“Fitzwilly” is a silly story told with a sophisticated sense of humor, largely thanks to Dick Van Dyke’s portrayal of classy, intelligent butler Claude Fitzwilliam, nicknamed Fitzwilly. Fitzwilly is the head of the staff working for elderly heiress Victoria Woodworth (Edith Evans). Miss Woodworth believes she is rich, her father having left her a large inheritance. In fact, her father only left her $180. She’s dirt poor, but Fitzwilly can’t bring himself to tell her, so he and the household staff regularly engineer robberies of stores led by large corporations to keep Miss Woodworth living a life of luxury, and also allow her to indulge in one of her favorite hobbies: giving large amounts of money to charity. Fitzwilly’s operations are disrupted, however, when Miss Woodworth hires a secretary, Juliet Nowell (Barbara Feldon), who inadvertently ruins several of their heists.

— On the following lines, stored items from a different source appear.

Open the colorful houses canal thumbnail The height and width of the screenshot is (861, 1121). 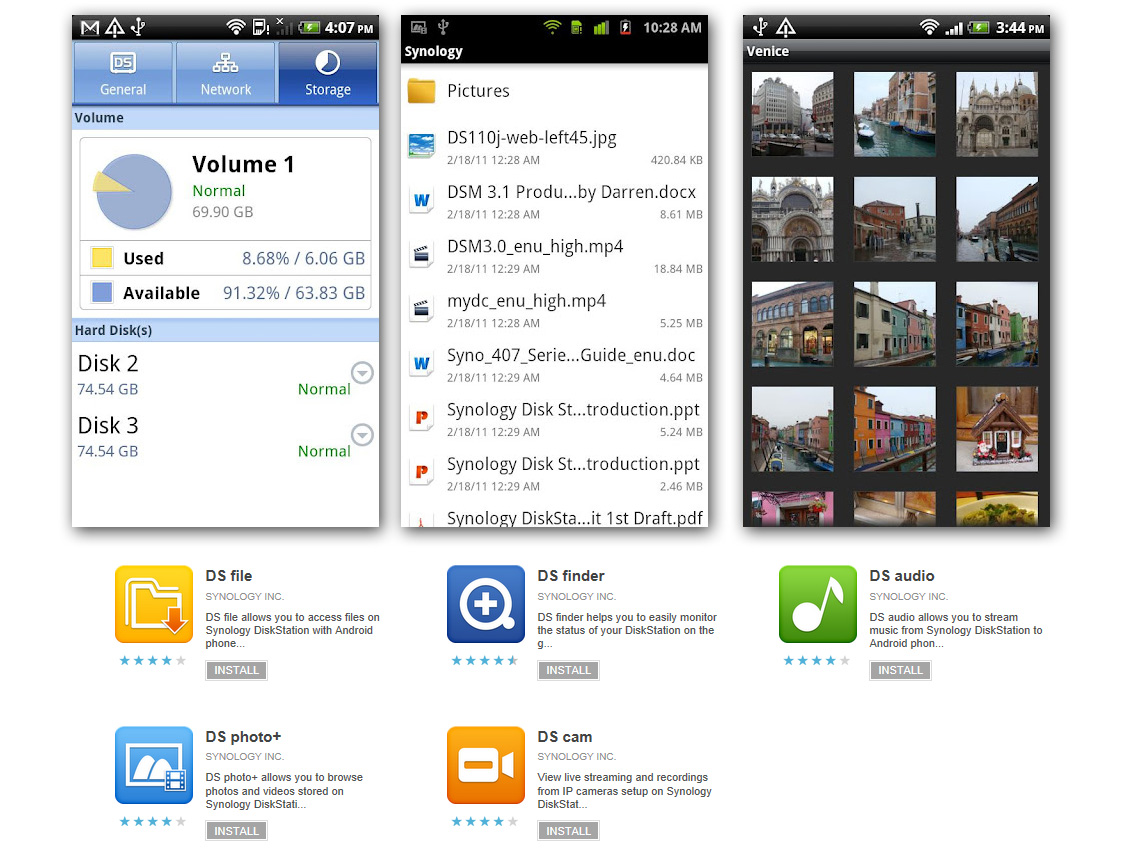(894, 429)
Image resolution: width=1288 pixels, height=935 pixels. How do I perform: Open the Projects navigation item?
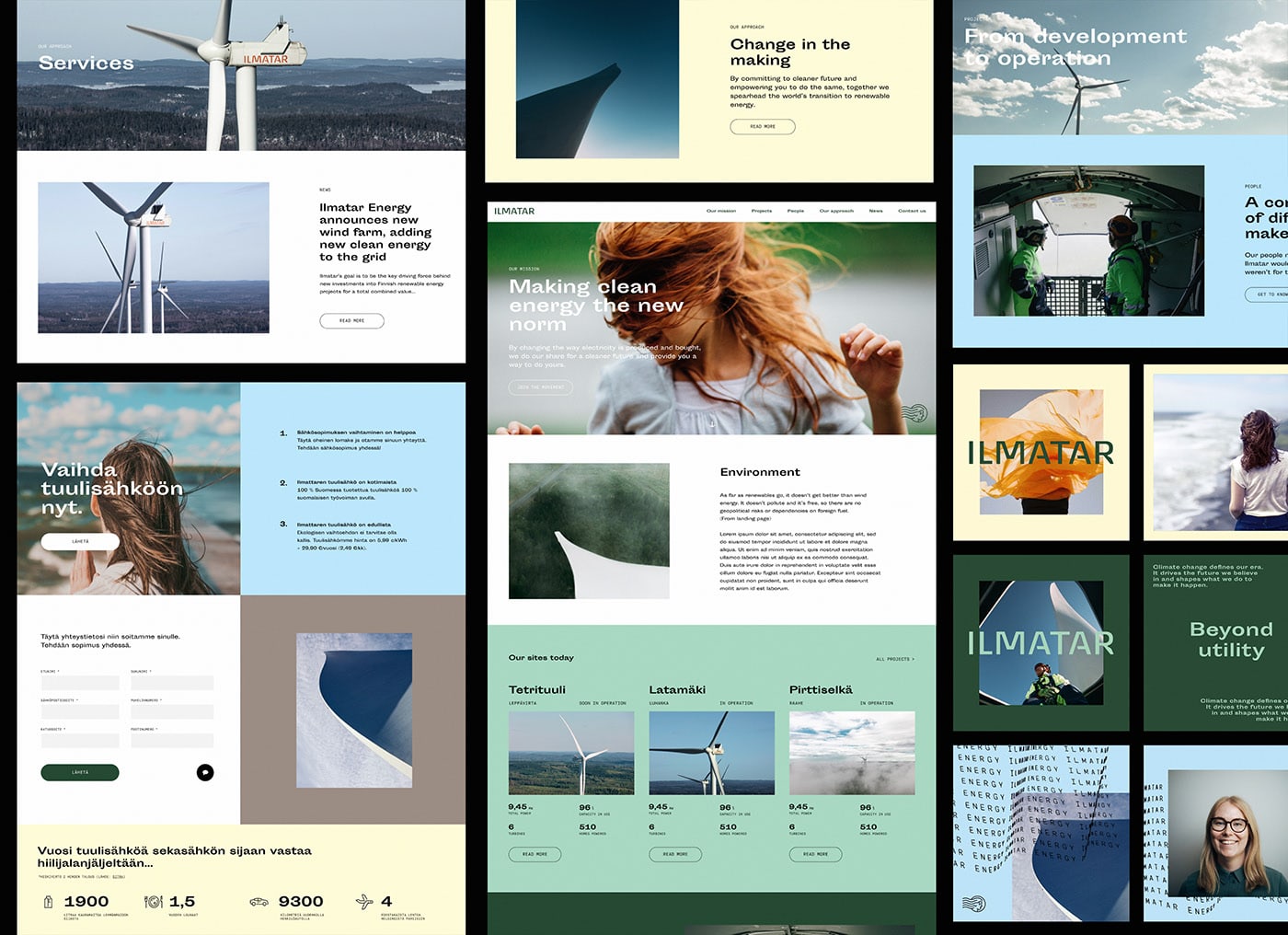pos(761,211)
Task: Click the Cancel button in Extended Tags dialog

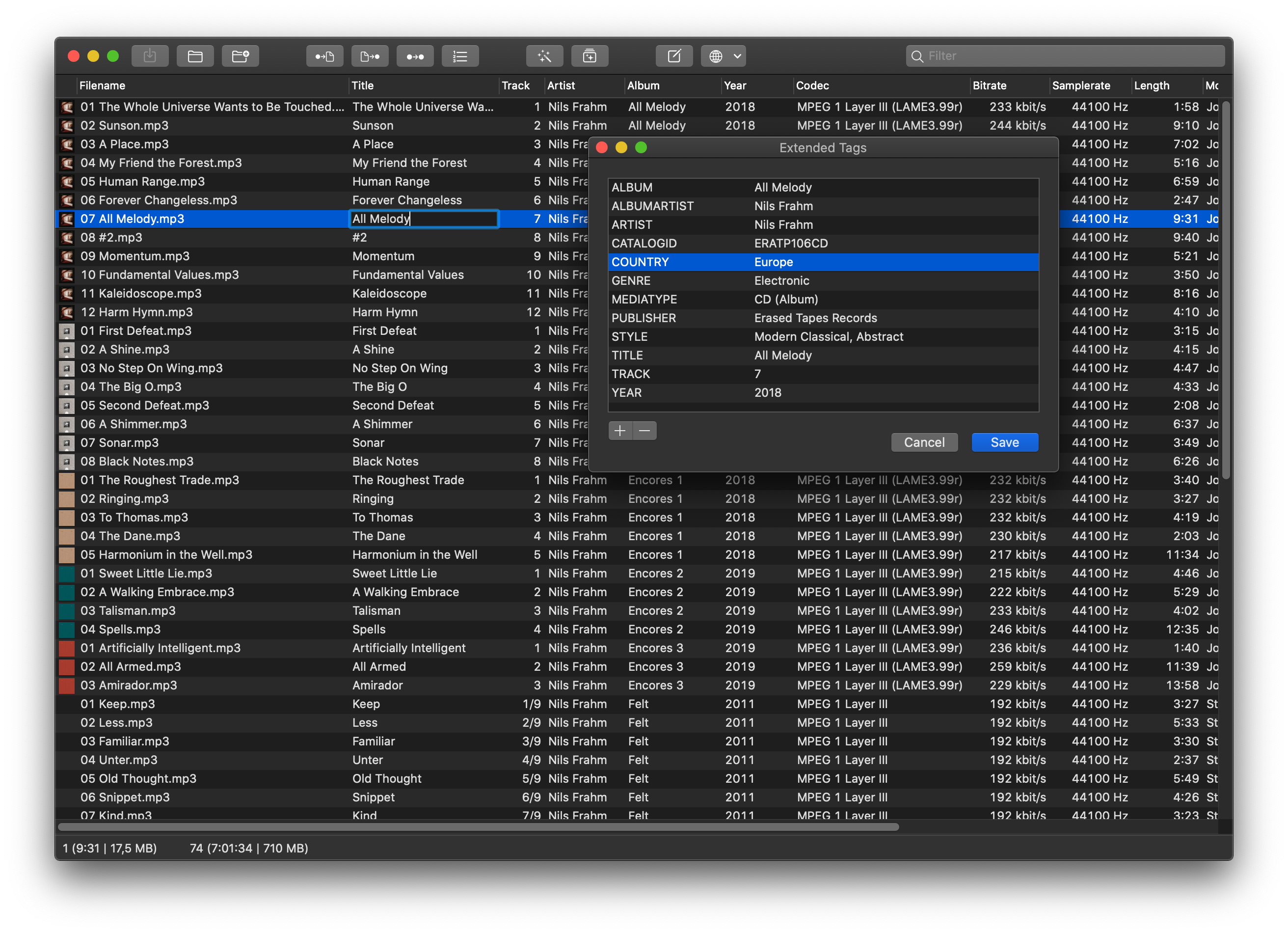Action: click(x=921, y=442)
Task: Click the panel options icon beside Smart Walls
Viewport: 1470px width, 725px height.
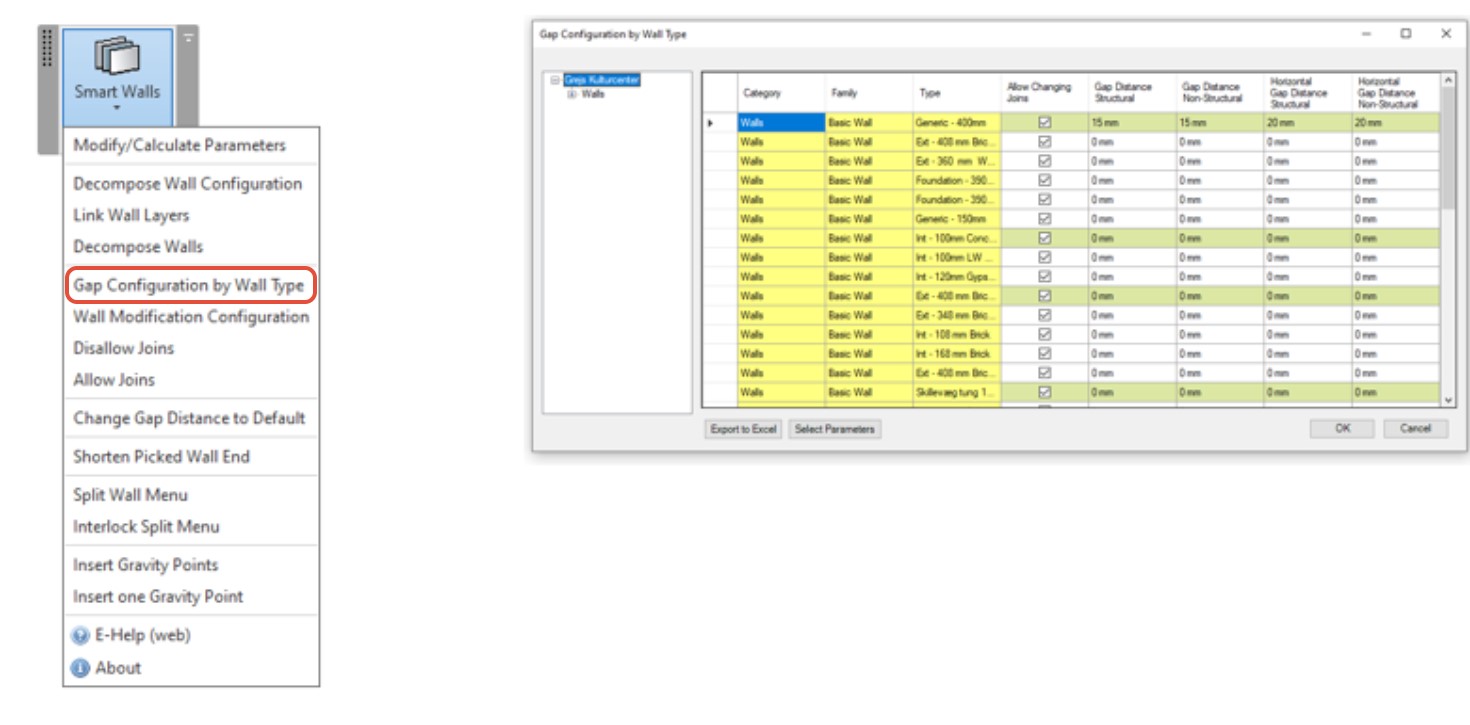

“Fitzwilly” is a charming and hilarious holiday comedy that culminates on Christmas Eve, when Fitzwilly and the gang organize a robbery of the famous Gimbels department store to make up for funds the household is short on. The soundtrack includes several Christmas standards and is accented by an early score by composer John Williams, which features the love theme “Make Me Rainbows”.
One of the great aspects of “Fitzwilly” is how well-developed the supporting characters are. The fun cast includes John McGiver as Albert, one of the household staff, and Harry Townes as Juliet’s father. But Dick Van Dyke, who is effortlessly charming in the lead role despite his questionable moral code, and Barbara Feldon carry the movie with their great chemistry, humorous exchanges, and spot-on comedic timing. This was actually Feldon’s first feature film role, despite having already been a big success on television; by the time “Fitzwilly” was released, Feldon had already been playing her most well-known character, Agent 99 on the sitcom “Get Smart”, on TV for two years.
“Fitzwilly” is available to stream on Amazon Prime Video and Epix. It will also be airing on Turner Classic Movies on Saturday, December 19th at 12 PM EST. Runtime: 102 minutes.